Following this rule, our task is to determine whether there is any material evidence to support
the verdict. Tenn. R. App. P. 13(d). In doing so, we accept as true the statement of facts necessary
for determination of this appeal set out in the Plaintiffs’ brief, which we have edited slightly,
principally to conform with the proof:
Kenneth Phillips owned and operated the “Three Way Garage” at the
intersection of Highways 27 and 52 in Elgin, Scott County, Tennessee for forty-
six years. The business sold, in addition to automobile parts, gasoline, which
Decedent purchased from Appellant F. H. Shoemaker Distributors, Inc. Appellant
corporation is a family-owned oil distributorship which is operated by its
president Appellant F. H. Shoemaker II. Appellant had been Decedent’s primary
fuel supplier for twelve years, selling him petroleum products, gasoline, diesel
fuel, and kerosene. During these twelve years, Mr. Shoemaker maintained a
“running account” for Decedent and his payments were attributed to the oldest
-2-
portion of his account. At the time of his death on July 10, 1997, Appellants
claimed Decedent was indebted to the Appellant corporation for a sum of
$25,079.54.
Defendant’s Estate was opened by the Scott County Probate Court on July
24, 1997, and Letters of Administration were issued to his common law wife,
Appellee Wanda Shadwick. Decedent and the Appellee had been romantically
involved and had lived together since 1977 in a house Decedent built and owned
in Elgin. Under the terms of Decedent’s Will, Appellee, in addition to being
designated Executrix of the Estate, was also named as primary beneficiary.

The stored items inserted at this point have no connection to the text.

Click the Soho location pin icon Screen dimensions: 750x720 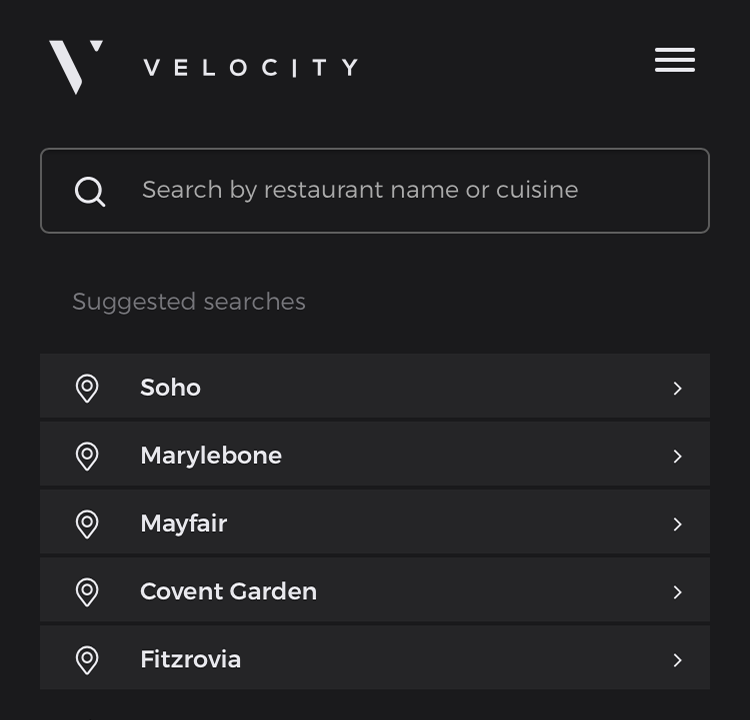pyautogui.click(x=87, y=388)
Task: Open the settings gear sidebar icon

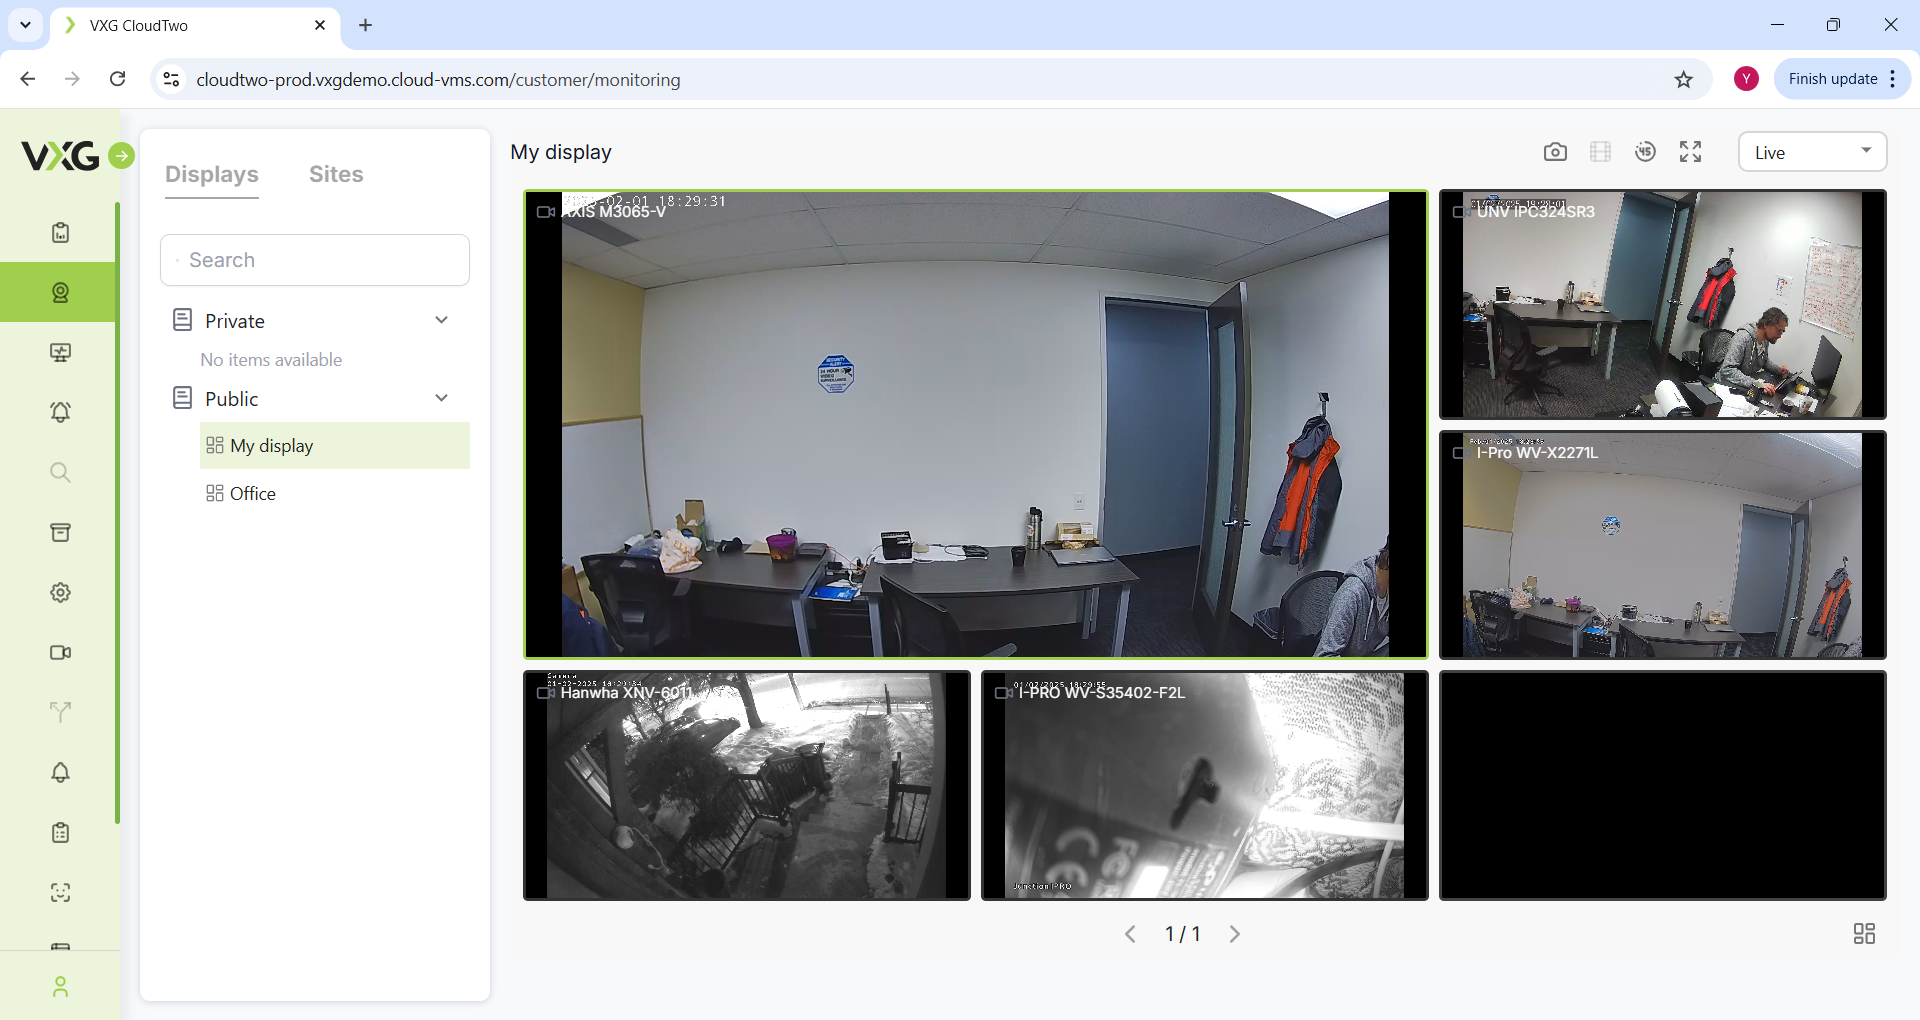Action: click(x=61, y=592)
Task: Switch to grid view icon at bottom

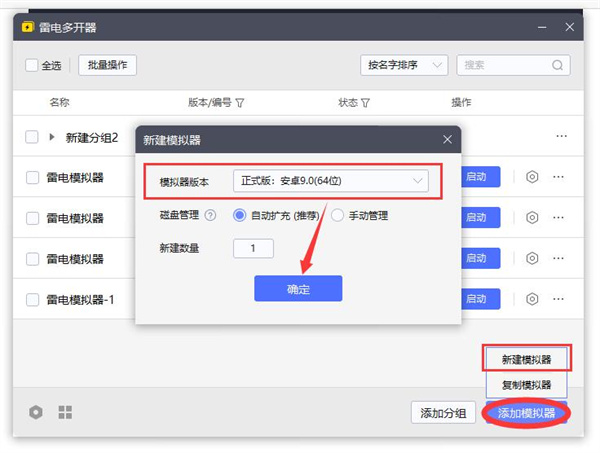Action: click(65, 412)
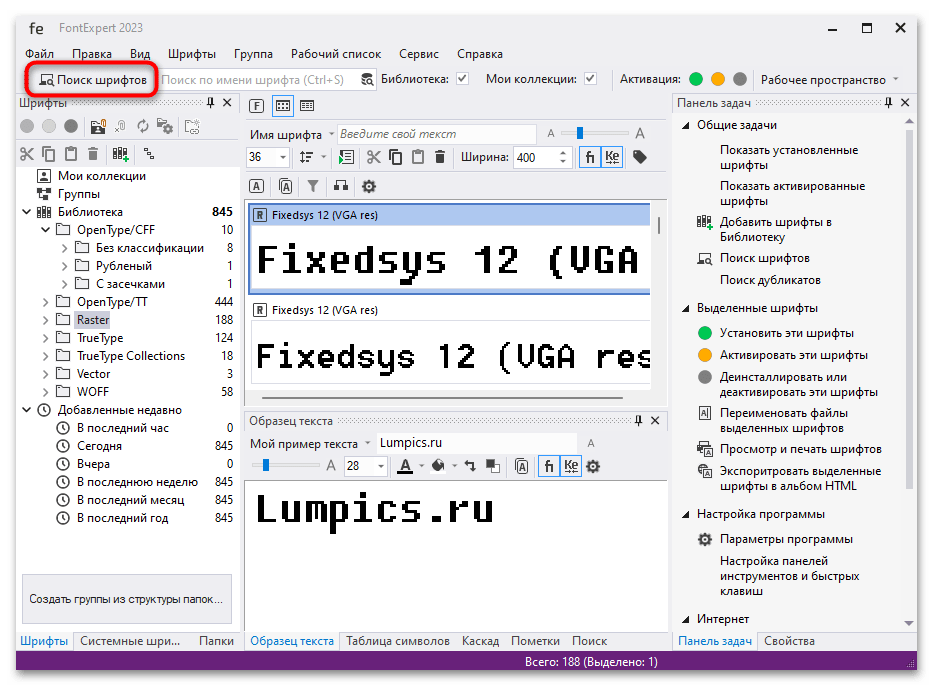Expand the TrueType Collections tree node

pyautogui.click(x=47, y=355)
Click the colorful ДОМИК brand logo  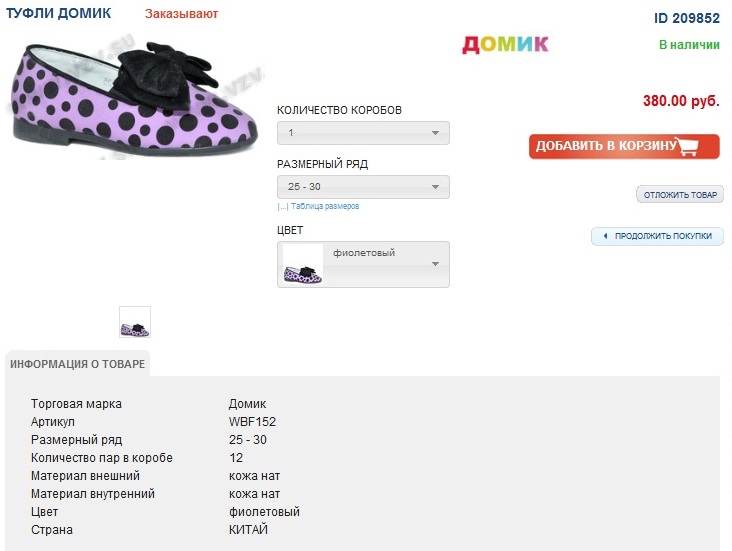tap(505, 44)
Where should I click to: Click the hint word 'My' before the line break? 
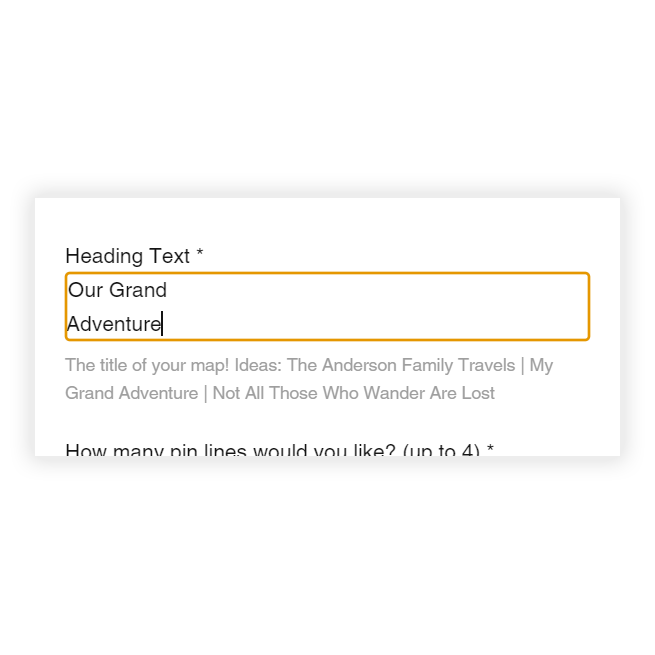[541, 365]
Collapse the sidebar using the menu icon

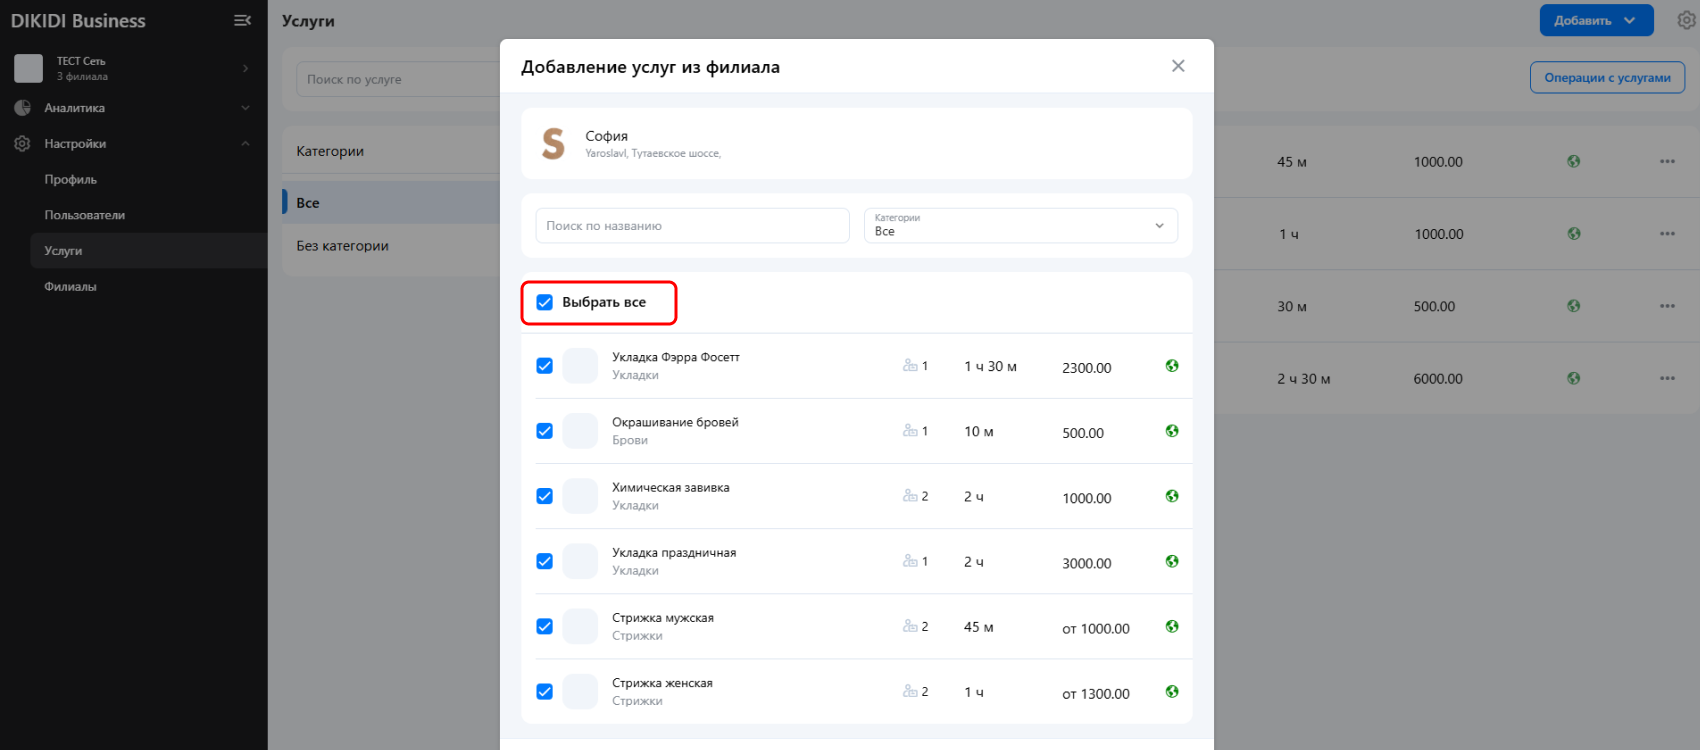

Following Decedent’s death and the opening of his Estate for probate,
Appellee continued to operate the Three Way Garage, purchasing her gasoline, as
Decedent had done, from the Appellant corporation. Appellee made regular
payments to Appellants during this time. Mr. Shoemaker, however, deviated from
his customary course of dealing and standard practice with running accounts and
credited only a portion of Appellee’s payments to Decedent’s outstanding debts.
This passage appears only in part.